--- Work instructions ---
Write the stretch from the line containing "Screen dimensions: 880x748" through the end of the entries as a JSON list of strings, one string per line, with blank lines dropped. Leave the pictures out.

--- Target pointing data ---

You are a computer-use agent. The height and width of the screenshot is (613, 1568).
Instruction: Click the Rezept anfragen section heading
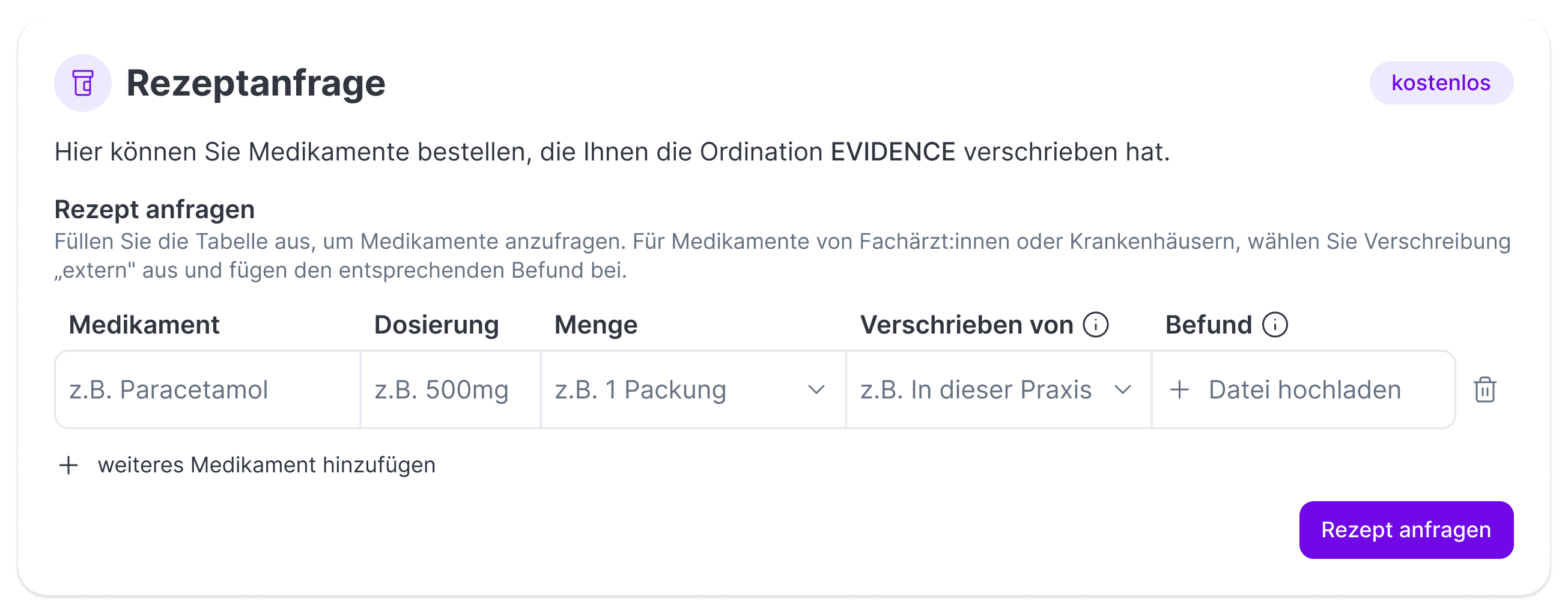click(154, 209)
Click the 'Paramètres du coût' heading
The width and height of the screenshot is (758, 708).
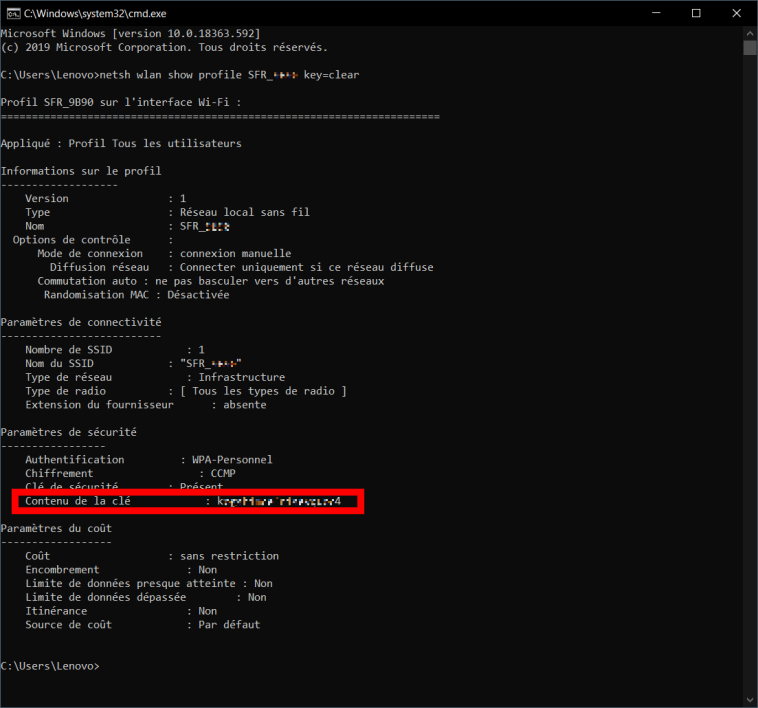coord(57,528)
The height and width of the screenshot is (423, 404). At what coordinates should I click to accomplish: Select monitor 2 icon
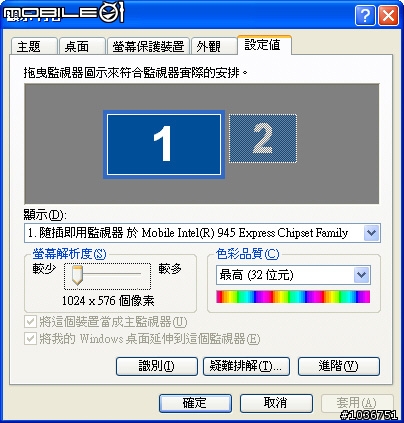pyautogui.click(x=263, y=138)
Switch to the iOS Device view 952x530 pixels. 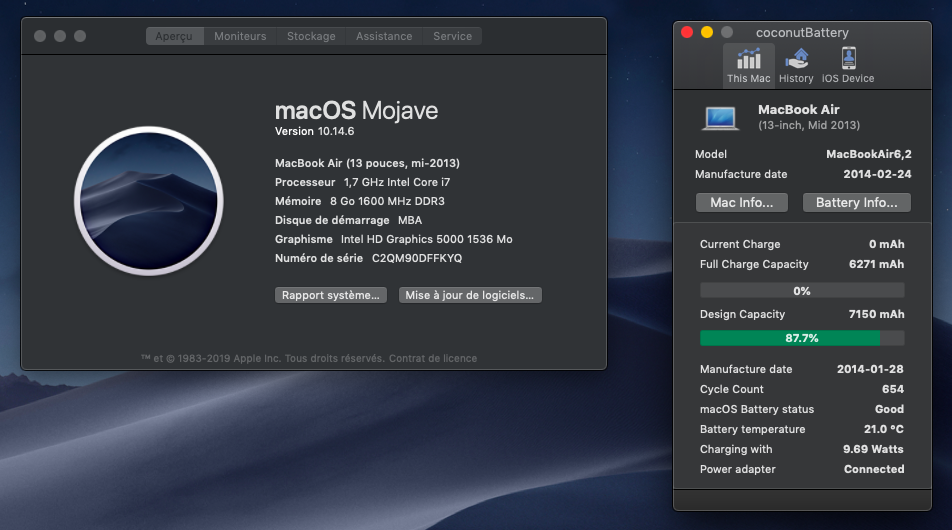(x=848, y=65)
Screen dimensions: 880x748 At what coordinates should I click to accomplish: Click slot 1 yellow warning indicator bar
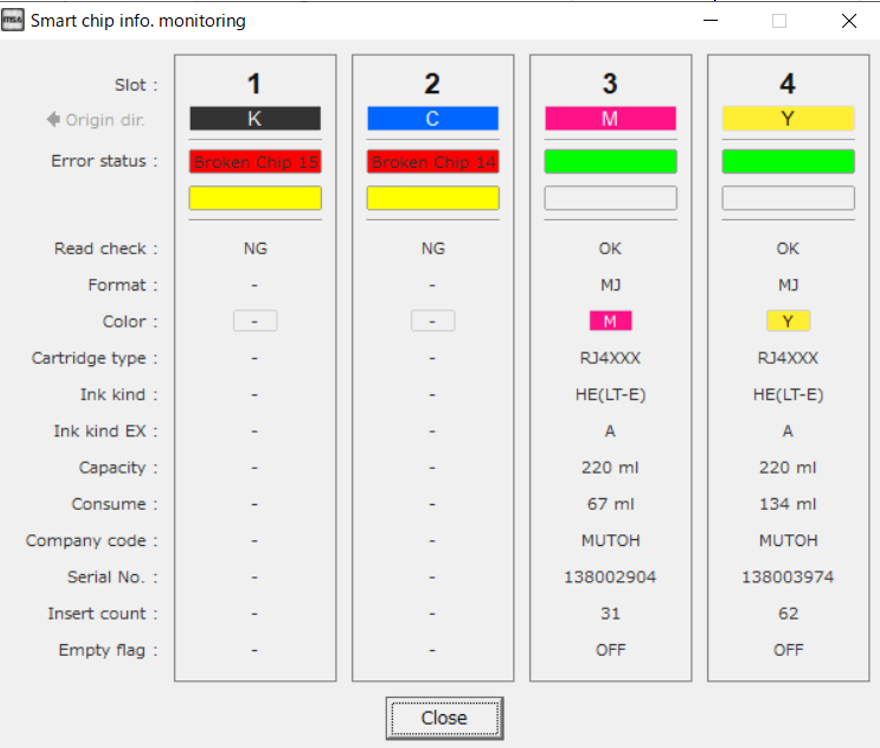(255, 198)
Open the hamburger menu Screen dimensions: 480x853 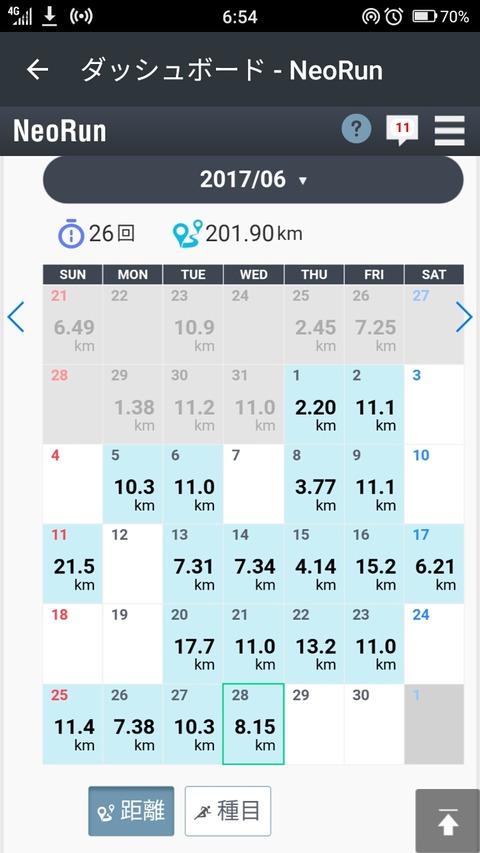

--- Task result ---
[
  "Screen dimensions: 880x748 At what coordinates should I click to accomplish: Click slot 1 yellow warning indicator bar",
  "(255, 198)",
  "Open the hamburger menu Screen dimensions: 480x853 "
]